É destas almas, que Deus mais gosta.
Entretanto António e
Quim, seja porque Casimiro lhes soprou algo aos ouvidos cumprindo o que tinha
prometido aos amigos, seja por vontade própria, desistiram de morrer e
casmurros como são, não vai ser fácil alterar essa decisão.
António reformou-se do
pastoreio, deixou o rebanho à responsabilidade do Manchas e da alemã que apesar de hippie tem vindo a demonstrar ser
uma cadela trabalhadeira e de família.
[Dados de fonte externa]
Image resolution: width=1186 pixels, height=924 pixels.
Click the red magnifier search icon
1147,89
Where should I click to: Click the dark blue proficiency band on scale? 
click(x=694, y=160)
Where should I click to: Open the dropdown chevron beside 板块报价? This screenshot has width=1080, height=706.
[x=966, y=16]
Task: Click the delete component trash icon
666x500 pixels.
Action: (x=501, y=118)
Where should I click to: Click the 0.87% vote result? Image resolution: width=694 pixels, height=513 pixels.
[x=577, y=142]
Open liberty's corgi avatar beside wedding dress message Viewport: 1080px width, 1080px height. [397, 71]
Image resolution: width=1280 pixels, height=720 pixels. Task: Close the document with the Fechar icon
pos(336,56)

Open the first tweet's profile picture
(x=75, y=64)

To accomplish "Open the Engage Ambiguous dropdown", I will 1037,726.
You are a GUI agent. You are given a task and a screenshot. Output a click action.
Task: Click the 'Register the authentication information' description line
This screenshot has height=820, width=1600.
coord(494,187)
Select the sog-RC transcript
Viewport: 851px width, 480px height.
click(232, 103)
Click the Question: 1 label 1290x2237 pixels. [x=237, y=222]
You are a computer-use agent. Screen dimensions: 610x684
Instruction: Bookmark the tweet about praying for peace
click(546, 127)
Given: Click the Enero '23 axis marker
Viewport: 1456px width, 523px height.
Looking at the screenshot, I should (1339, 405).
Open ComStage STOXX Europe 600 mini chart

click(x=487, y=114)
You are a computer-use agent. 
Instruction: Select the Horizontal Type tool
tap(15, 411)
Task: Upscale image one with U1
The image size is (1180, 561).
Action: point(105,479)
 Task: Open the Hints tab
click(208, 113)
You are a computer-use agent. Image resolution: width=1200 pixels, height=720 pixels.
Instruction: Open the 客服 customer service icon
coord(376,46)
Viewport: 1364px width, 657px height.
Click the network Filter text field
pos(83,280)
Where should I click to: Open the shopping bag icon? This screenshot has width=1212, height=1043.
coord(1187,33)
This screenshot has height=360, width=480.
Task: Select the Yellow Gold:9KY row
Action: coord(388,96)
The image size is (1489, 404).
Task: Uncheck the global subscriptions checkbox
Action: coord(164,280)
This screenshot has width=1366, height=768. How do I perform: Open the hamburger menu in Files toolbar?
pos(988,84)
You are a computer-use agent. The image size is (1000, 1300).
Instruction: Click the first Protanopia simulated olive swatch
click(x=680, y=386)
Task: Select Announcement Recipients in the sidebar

Passa agora o lento correr dos dias
encostado à parede da casa do Quim, continuando este também encostado. Um ao
lado do outro. Fazem campeonatos de cuspo, a ver quem faz um arco mais
pronunciado e alcança mais longe, fazem quadras à desgarrada, riem como abades fartos
e satisfeitos e nesta modorra enganam a “ceifuda”,
a pata que a pôs, a pessonhenta.
Nos momentos crepusculares,
numa aldeia órfã de fregueses – só eles – projectam das suas cabeças para o
pequeno largo da aldeia, episódios das suas biografias, e nisso andam,
entretidos, no seu cinema paraíso. Todos se reveem no miúdo curioso que sonha
vir a ser projecionista, um homem banal, no entanto o mais poderoso da terra, demiurgo
agnóstico que dá vida a sonhos impressos numa fita de celulose.